Jesteśmy szczególnie podatni na językowe sztuczki kreowania rzeczywistości w Internecie, gdzie przepływ i ugruntowanie informacji odbywa się za pośrednictwem nagłówków. Ale nawet jeśli klikniemy w link i zapoznamy się z treścią informacji, to bardzo rzadko zwracamy uwagę na dobór słownictwa. Jeśli mamy wątpliwość, czy użyte przez redaktora nazewnictwo jest adekwatne do sytuacji, warto przełożyć opisaną sytuację na inne okoliczności. Najlepiej na te, z którymi się zgadzamy światopoglądowo.
Świetnym przykładem manipulacji językowych są daniny państwowe, czyli podatki. Płacimy składki, akcyzy, ubezpieczenia, abonamenty. Oprócz ładnych słów, wszystkie te daniny są podatkami. Ponieważ nie lubimy podatków, nowe obciążenia nazywane są w sposób mniej inwazyjny dla naszej psychiki. Więcej na ten temat opowiadam w Psychologii podatków.

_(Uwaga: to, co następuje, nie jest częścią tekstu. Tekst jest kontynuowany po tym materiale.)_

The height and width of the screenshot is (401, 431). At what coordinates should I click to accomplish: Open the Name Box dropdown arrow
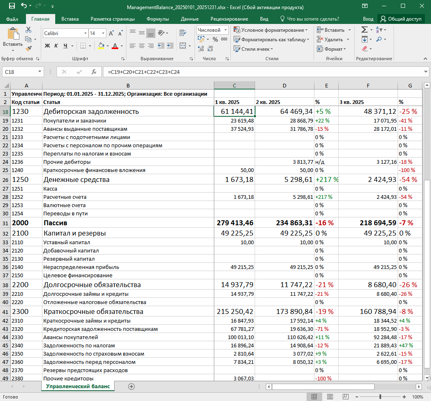(40, 72)
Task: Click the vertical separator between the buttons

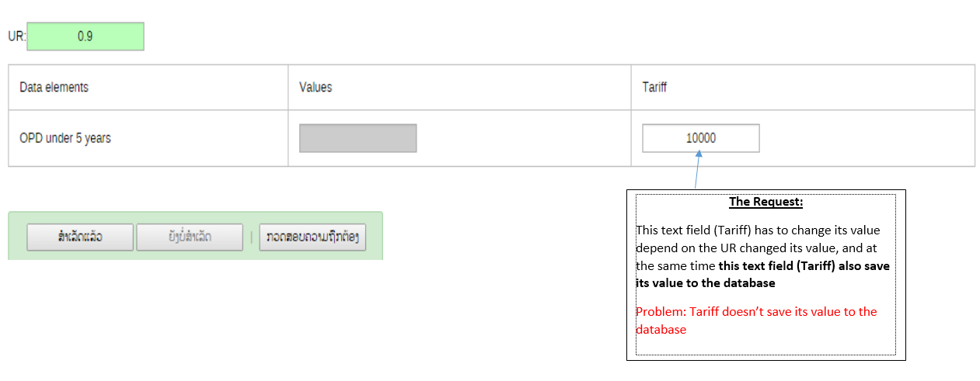Action: pyautogui.click(x=251, y=237)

8. Pomijanie istotnych informacji
Jeśli czerpiemy informacje z jednego źródła lub kilku źródeł z tą samą linią redaktorską (np. PiS kontra PO), narażamy się na ryzyko, że istotne informacje z punktu widzenia naszego własnego interesu zostaną pominięte tylko dlatego, że stawiają przeciwnika w dobrym świetle. Jednym z przykładów takich manipulacji poprzez pomijanie opisywałem w tekście na temat wizyty prezydenta Chin Xi Jinpinga w Polsce.
Warto zatem śledzić również te media, które niespecjalnie przypadają nam do gustu.
To takie prawdziwe!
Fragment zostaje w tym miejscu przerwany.